M. A.
Los ilicitanos cumplieron un año más con una tradición que se ha consolidado y ha ido recuperando su esplendor, como es la procesión del Corpus Christi. Minutos antes de las 19.30 horas y con el repique de campanas de la basílica de Santa María, una cohetá y el Himno Nacional, la Custodia abandonaba el templo e iniciaba el recorrido.

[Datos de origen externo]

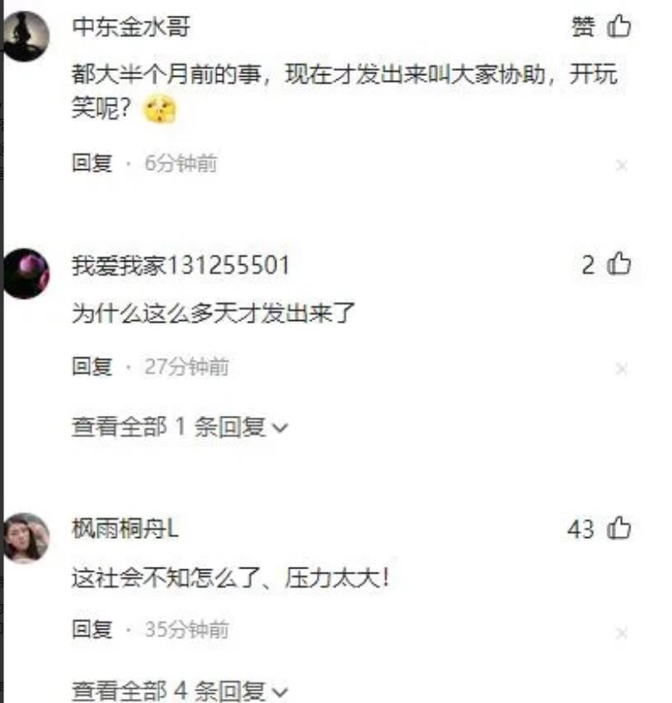Like the comment by 枫雨桐舟L
672x703 pixels.
[x=619, y=528]
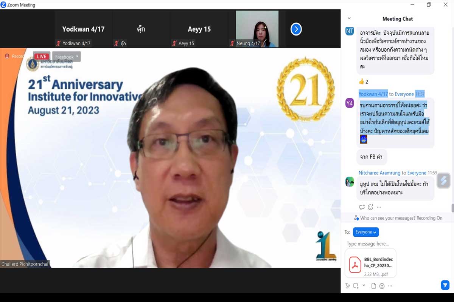
Task: Click the chat panel vertical scrollbar
Action: tap(452, 208)
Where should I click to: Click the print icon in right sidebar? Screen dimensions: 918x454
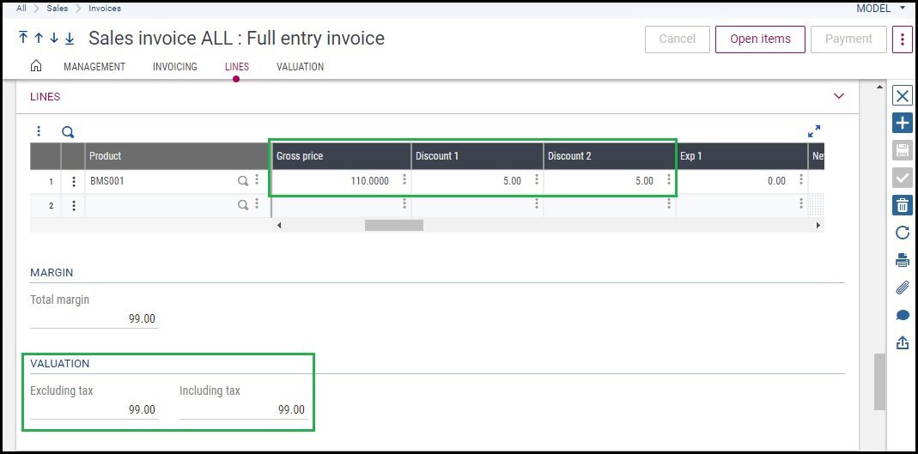[x=902, y=260]
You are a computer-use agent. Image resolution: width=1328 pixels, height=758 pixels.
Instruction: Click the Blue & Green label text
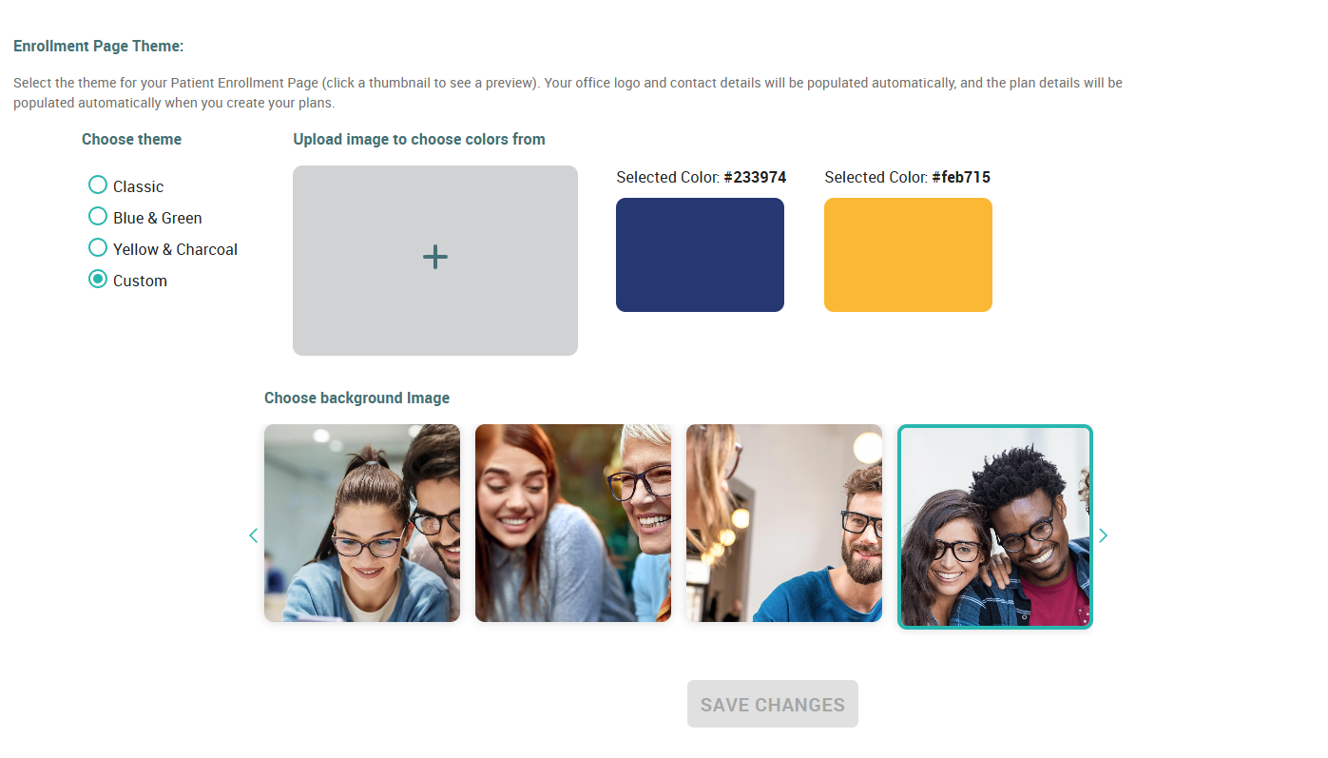click(x=158, y=218)
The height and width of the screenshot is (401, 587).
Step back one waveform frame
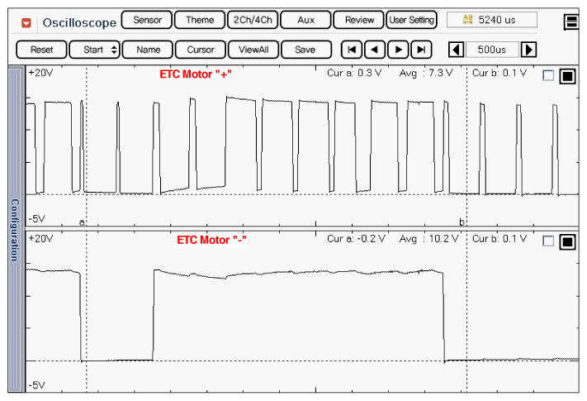click(374, 50)
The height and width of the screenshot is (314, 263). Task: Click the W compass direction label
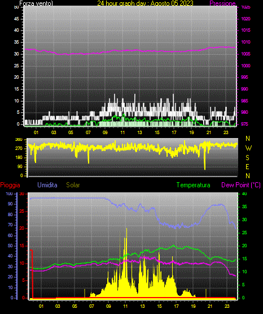248,148
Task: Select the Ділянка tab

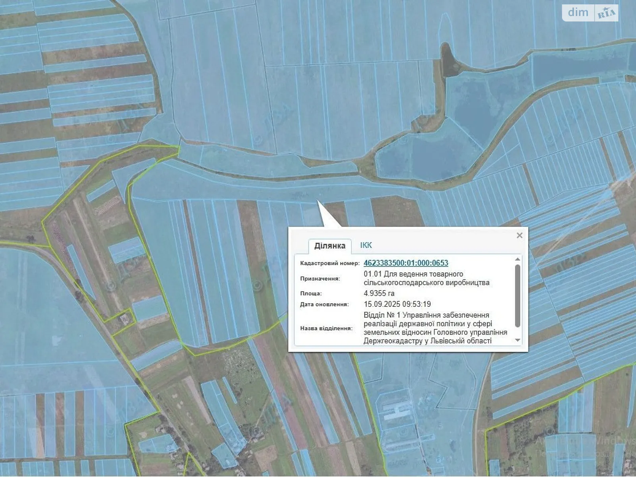Action: (330, 246)
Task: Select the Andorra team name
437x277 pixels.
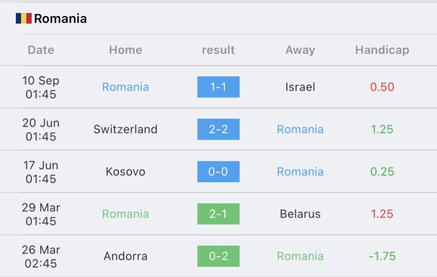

La procesión iba encabezada por la Banda de Cornetas y Tambores de la Hermandad de la Sangre, de San Antón, que este año ha tomado el relevo a la Cofradía de Nuestro Padre Jesús Rescatado y, a continuación, una larga comitiva formada por miembros de diferentes asociaciones festeras y marianas así como los niños de los colegios Salesianos y Jesuitinas que han tomado este año la Primera Comunión, la Mayordomía del Corpus y miembros de la Corporación municipal.
Los ilicitanos salieron a la calle para ver la procesión y el paso de la Custodia, que era portada por cerca de 40 costaleros que se iban relevando. Durante el recorrido los vecinos lanzaron pétalos de flores desde sus balcones engalanados para la ocasión.
La Custodia realizó varias paradas, una por cada uno de los cinco altares que se montaron. El primero estaba en la ermita de San Sebastián y estaba organizado por la Mayordomía. El segundo, a la altura del Ayuntamiento, fue instalado por la parroquia de San Juan Bautista y fue el que la Mayordomía premió tras la procesión. El tercero estaba en las Cuatro Esquinas y pertenecía a la Hermandad de la Lanzada. El cuarto era el de la Glorieta, que montó la parroquia de El Salvador y el último estaba en el antiguo convento de la Mercé y lo instaló la parroquia de El Carmen.
Este año la procesión ha recuperado el itinerario histórico que dejó de realizarse hace 30 años, por lo que pasó por el Carrer Major de la Vila. Además, la Custodia estrenó en esta ocasión parte del faldón delantero que se está bordando en un taller de Sevilla. Otra de las novedades fue la creación de la figura del hermano de luz (el equivalente al nazareno en una cofradía);.
La procesión finalizó de nuevo en la basílica de Santa María, pero este año, y como otra novedad, en lugar de seguir su recorrido por la plaza del Congreso Eucarístico, la comitiva pasó por la plaza de Santa Isabel y el Carrer La Fira. Según miembros de la Mayordomía, "lo que se ha buscado con esta variación ha sido que la Custodia esté más recogida".